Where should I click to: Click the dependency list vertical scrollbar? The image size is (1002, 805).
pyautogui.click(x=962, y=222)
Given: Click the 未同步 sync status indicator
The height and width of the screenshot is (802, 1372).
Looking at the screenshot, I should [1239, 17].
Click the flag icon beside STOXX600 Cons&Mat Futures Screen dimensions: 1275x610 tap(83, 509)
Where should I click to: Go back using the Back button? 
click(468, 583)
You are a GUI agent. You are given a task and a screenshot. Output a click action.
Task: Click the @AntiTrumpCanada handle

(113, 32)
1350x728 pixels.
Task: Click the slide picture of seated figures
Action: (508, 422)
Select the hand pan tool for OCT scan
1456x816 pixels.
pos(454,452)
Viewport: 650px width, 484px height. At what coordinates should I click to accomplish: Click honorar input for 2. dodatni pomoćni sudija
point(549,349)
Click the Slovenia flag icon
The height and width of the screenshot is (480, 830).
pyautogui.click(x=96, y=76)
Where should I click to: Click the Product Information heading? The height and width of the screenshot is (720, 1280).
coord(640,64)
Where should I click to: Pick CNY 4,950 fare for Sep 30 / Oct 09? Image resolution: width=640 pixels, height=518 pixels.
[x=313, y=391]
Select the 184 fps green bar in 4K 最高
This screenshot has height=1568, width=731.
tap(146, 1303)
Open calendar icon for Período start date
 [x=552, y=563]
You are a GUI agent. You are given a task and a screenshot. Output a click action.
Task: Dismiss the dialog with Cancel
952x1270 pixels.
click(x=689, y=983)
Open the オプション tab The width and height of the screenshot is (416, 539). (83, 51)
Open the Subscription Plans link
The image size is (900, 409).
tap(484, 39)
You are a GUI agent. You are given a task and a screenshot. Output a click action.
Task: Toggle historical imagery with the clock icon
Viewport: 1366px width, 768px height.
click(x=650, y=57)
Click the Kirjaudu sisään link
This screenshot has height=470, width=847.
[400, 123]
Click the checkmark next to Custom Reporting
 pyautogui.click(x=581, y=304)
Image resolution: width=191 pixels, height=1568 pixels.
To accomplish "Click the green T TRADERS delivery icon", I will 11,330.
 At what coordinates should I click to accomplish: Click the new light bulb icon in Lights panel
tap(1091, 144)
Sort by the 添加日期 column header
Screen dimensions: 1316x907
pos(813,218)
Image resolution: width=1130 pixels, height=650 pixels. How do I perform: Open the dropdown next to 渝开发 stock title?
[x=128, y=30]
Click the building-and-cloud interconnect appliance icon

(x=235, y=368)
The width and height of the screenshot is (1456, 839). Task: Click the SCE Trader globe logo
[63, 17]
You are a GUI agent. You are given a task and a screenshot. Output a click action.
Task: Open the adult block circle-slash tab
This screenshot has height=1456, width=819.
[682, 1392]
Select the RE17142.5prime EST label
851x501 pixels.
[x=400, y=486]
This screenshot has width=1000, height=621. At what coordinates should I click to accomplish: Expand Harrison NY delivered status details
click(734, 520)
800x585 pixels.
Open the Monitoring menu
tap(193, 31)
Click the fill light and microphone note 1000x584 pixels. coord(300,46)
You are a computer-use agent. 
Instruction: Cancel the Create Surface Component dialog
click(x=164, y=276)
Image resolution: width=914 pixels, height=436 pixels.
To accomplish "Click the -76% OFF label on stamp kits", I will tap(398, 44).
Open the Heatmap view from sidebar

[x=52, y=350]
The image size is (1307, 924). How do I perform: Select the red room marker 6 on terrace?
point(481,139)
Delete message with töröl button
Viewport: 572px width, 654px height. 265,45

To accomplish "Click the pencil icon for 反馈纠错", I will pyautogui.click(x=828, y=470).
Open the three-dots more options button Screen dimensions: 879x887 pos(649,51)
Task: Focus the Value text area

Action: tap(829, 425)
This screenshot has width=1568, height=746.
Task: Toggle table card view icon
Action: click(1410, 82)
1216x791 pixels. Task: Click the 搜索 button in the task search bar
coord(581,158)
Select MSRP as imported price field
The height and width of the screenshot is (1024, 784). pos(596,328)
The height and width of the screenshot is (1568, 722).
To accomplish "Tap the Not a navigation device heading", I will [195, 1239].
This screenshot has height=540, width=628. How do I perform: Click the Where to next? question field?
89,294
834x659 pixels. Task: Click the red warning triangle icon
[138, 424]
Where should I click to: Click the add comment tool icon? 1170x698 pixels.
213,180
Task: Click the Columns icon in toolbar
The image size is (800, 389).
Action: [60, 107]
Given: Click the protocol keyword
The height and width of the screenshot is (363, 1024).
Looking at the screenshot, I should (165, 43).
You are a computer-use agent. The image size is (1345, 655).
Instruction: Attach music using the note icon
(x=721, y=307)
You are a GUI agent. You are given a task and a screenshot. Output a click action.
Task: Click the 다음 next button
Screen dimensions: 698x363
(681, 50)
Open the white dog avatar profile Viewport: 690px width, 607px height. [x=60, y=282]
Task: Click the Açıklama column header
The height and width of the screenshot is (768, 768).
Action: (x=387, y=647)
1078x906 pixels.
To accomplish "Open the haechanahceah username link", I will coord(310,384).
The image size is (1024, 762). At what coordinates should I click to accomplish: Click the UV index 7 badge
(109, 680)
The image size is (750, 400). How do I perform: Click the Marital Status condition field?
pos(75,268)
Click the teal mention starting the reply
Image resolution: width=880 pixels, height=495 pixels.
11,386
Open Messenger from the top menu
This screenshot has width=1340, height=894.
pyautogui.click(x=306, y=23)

Instructions for the task: Your task is to reproduce the entire listing exactly as it appears.

Answer box:
Where should I click to: Click the dependency list vertical scrollbar? The image size is (1002, 805).
pyautogui.click(x=962, y=222)
Given: Click the 未同步 sync status indicator
The height and width of the screenshot is (802, 1372).
Looking at the screenshot, I should [1239, 17].
Click the flag icon beside STOXX600 Cons&Mat Futures Screen dimensions: 1275x610 tap(83, 509)
Where should I click to: Go back using the Back button? 
click(468, 583)
You are a GUI agent. You are given a task and a screenshot. Output a click action.
Task: Click the @AntiTrumpCanada handle

(113, 32)
1350x728 pixels.
Task: Click the slide picture of seated figures
Action: (508, 422)
Select the hand pan tool for OCT scan
1456x816 pixels.
pos(454,452)
Viewport: 650px width, 484px height. At what coordinates should I click to accomplish: Click honorar input for 2. dodatni pomoćni sudija
point(549,349)
Click the Slovenia flag icon
The height and width of the screenshot is (480, 830).
pyautogui.click(x=96, y=76)
Where should I click to: Click the Product Information heading? The height and width of the screenshot is (720, 1280).
coord(640,64)
Where should I click to: Pick CNY 4,950 fare for Sep 30 / Oct 09? Image resolution: width=640 pixels, height=518 pixels.
[x=313, y=391]
Select the 184 fps green bar in 4K 最高
This screenshot has height=1568, width=731.
tap(146, 1303)
Open calendar icon for Período start date
 [x=552, y=563]
You are a GUI agent. You are given a task and a screenshot. Output a click action.
Task: Dismiss the dialog with Cancel
952x1270 pixels.
click(x=689, y=983)
Open the オプション tab The width and height of the screenshot is (416, 539). (83, 51)
Open the Subscription Plans link
The image size is (900, 409).
tap(484, 39)
You are a GUI agent. You are given a task and a screenshot. Output a click action.
Task: Toggle historical imagery with the clock icon
Viewport: 1366px width, 768px height.
click(x=650, y=57)
Click the Kirjaudu sisään link
This screenshot has height=470, width=847.
[400, 123]
Click the checkmark next to Custom Reporting
 pyautogui.click(x=581, y=304)
Image resolution: width=191 pixels, height=1568 pixels.
To accomplish "Click the green T TRADERS delivery icon", I will 11,330.
 At what coordinates should I click to accomplish: Click the new light bulb icon in Lights panel
tap(1091, 144)
Sort by the 添加日期 column header
Screen dimensions: 1316x907
pos(813,218)
Image resolution: width=1130 pixels, height=650 pixels. How do I perform: Open the dropdown next to 渝开发 stock title?
[x=128, y=30]
Click the building-and-cloud interconnect appliance icon

(x=235, y=368)
The width and height of the screenshot is (1456, 839). Task: Click the SCE Trader globe logo
[63, 17]
You are a GUI agent. You are given a task and a screenshot. Output a click action.
Task: Open the adult block circle-slash tab
This screenshot has height=1456, width=819.
[682, 1392]
Select the RE17142.5prime EST label
851x501 pixels.
[x=400, y=486]
This screenshot has width=1000, height=621. At what coordinates should I click to accomplish: Expand Harrison NY delivered status details
click(734, 520)
800x585 pixels.
Open the Monitoring menu
tap(193, 31)
Click the fill light and microphone note 1000x584 pixels. coord(300,46)
You are a computer-use agent. 
Instruction: Cancel the Create Surface Component dialog
click(x=164, y=276)
Image resolution: width=914 pixels, height=436 pixels.
To accomplish "Click the -76% OFF label on stamp kits", I will tap(398, 44).
Open the Heatmap view from sidebar

[x=52, y=350]
The image size is (1307, 924). How do I perform: Select the red room marker 6 on terrace?
point(481,139)
Delete message with töröl button
Viewport: 572px width, 654px height. 265,45

To accomplish "Click the pencil icon for 反馈纠错", I will pyautogui.click(x=828, y=470).
Open the three-dots more options button Screen dimensions: 879x887 pos(649,51)
Task: Focus the Value text area

Action: tap(829, 425)
This screenshot has width=1568, height=746.
Task: Toggle table card view icon
Action: click(1410, 82)
1216x791 pixels. Task: Click the 搜索 button in the task search bar
coord(581,158)
Select MSRP as imported price field
The height and width of the screenshot is (1024, 784). pos(596,328)
The height and width of the screenshot is (1568, 722).
To accomplish "Tap the Not a navigation device heading", I will [195, 1239].
This screenshot has height=540, width=628. How do I perform: Click the Where to next? question field?
89,294
834x659 pixels. Task: Click the red warning triangle icon
[138, 424]
Where should I click to: Click the add comment tool icon? 1170x698 pixels.
213,180
Task: Click the Columns icon in toolbar
The image size is (800, 389).
Action: [60, 107]
Given: Click the protocol keyword
The height and width of the screenshot is (363, 1024).
Looking at the screenshot, I should (165, 43).
You are a computer-use agent. The image size is (1345, 655).
Instruction: Attach music using the note icon
(x=721, y=307)
You are a GUI agent. You are given a task and a screenshot. Output a click action.
Task: Click the 다음 next button
Screen dimensions: 698x363
(681, 50)
Open the white dog avatar profile Viewport: 690px width, 607px height. [x=60, y=282]
Task: Click the Açıklama column header
The height and width of the screenshot is (768, 768).
Action: (x=387, y=647)
1078x906 pixels.
To accomplish "Open the haechanahceah username link", I will coord(310,384).
The image size is (1024, 762). At what coordinates should I click to accomplish: Click the UV index 7 badge
(109, 680)
The image size is (750, 400). How do I perform: Click the Marital Status condition field?
pos(75,268)
Click the teal mention starting the reply
Image resolution: width=880 pixels, height=495 pixels.
11,386
Open Messenger from the top menu
This screenshot has width=1340, height=894.
pyautogui.click(x=306, y=23)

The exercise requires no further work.